The entries should be written out again exactly as they read.

++++++

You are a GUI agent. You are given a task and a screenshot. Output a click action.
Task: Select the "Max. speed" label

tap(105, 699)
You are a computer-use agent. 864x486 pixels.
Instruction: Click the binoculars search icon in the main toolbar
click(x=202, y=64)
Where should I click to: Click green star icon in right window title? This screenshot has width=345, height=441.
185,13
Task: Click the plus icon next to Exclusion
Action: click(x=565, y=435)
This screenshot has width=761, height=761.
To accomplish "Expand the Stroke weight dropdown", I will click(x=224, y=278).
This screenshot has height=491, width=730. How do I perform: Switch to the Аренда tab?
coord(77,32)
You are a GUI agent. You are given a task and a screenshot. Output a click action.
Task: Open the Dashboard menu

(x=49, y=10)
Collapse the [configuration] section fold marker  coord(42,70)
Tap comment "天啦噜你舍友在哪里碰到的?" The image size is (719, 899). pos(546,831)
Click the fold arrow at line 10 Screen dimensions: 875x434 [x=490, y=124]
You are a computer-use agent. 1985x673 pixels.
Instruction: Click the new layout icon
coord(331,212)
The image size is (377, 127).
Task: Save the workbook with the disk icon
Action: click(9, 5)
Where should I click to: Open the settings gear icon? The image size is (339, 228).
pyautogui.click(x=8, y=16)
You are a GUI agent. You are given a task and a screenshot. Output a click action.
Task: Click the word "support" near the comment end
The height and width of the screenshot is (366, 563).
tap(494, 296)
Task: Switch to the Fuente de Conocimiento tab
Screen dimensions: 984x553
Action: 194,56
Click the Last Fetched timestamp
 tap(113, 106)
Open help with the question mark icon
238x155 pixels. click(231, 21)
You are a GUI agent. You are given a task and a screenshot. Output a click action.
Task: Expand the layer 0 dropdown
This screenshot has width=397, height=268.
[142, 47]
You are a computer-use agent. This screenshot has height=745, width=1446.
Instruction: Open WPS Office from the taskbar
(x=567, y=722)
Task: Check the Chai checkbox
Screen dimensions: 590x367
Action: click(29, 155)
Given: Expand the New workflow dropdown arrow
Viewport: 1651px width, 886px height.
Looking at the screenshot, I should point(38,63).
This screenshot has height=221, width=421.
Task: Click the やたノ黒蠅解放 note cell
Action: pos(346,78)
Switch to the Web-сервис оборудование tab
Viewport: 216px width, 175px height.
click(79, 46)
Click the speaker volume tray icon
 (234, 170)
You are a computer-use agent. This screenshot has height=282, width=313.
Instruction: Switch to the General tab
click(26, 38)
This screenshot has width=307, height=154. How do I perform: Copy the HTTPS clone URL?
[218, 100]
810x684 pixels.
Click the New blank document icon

++++++

» Task output
You are a GUI agent. You are given a task and a screenshot. Output a click action.
Task: Select the "Max. speed" label

tap(105, 699)
You are a computer-use agent. 864x486 pixels.
Instruction: Click the binoculars search icon in the main toolbar
click(x=202, y=64)
Where should I click to: Click green star icon in right window title? This screenshot has width=345, height=441.
185,13
Task: Click the plus icon next to Exclusion
Action: click(x=565, y=435)
This screenshot has width=761, height=761.
To accomplish "Expand the Stroke weight dropdown", I will click(x=224, y=278).
This screenshot has height=491, width=730. How do I perform: Switch to the Аренда tab?
coord(77,32)
You are a GUI agent. You are given a task and a screenshot. Output a click action.
Task: Open the Dashboard menu

(x=49, y=10)
Collapse the [configuration] section fold marker  coord(42,70)
Tap comment "天啦噜你舍友在哪里碰到的?" The image size is (719, 899). pos(546,831)
Click the fold arrow at line 10 Screen dimensions: 875x434 [x=490, y=124]
You are a computer-use agent. 1985x673 pixels.
Instruction: Click the new layout icon
coord(331,212)
The image size is (377, 127).
Task: Save the workbook with the disk icon
Action: click(9, 5)
Where should I click to: Open the settings gear icon? The image size is (339, 228).
pyautogui.click(x=8, y=16)
You are a GUI agent. You are given a task and a screenshot. Output a click action.
Task: Click the word "support" near the comment end
The height and width of the screenshot is (366, 563).
tap(494, 296)
Task: Switch to the Fuente de Conocimiento tab
Screen dimensions: 984x553
Action: 194,56
Click the Last Fetched timestamp
 tap(113, 106)
Open help with the question mark icon
238x155 pixels. click(231, 21)
You are a GUI agent. You are given a task and a screenshot. Output a click action.
Task: Expand the layer 0 dropdown
This screenshot has width=397, height=268.
[142, 47]
You are a computer-use agent. This screenshot has height=745, width=1446.
Instruction: Open WPS Office from the taskbar
(x=567, y=722)
Task: Check the Chai checkbox
Screen dimensions: 590x367
Action: click(29, 155)
Given: Expand the New workflow dropdown arrow
Viewport: 1651px width, 886px height.
Looking at the screenshot, I should point(38,63).
This screenshot has height=221, width=421.
Task: Click the やたノ黒蠅解放 note cell
Action: pos(346,78)
Switch to the Web-сервис оборудование tab
Viewport: 216px width, 175px height.
click(79, 46)
Click the speaker volume tray icon
 (234, 170)
You are a computer-use agent. This screenshot has height=282, width=313.
Instruction: Switch to the General tab
click(26, 38)
This screenshot has width=307, height=154. How do I perform: Copy the HTTPS clone URL?
[218, 100]
810x684 pixels.
Click the New blank document icon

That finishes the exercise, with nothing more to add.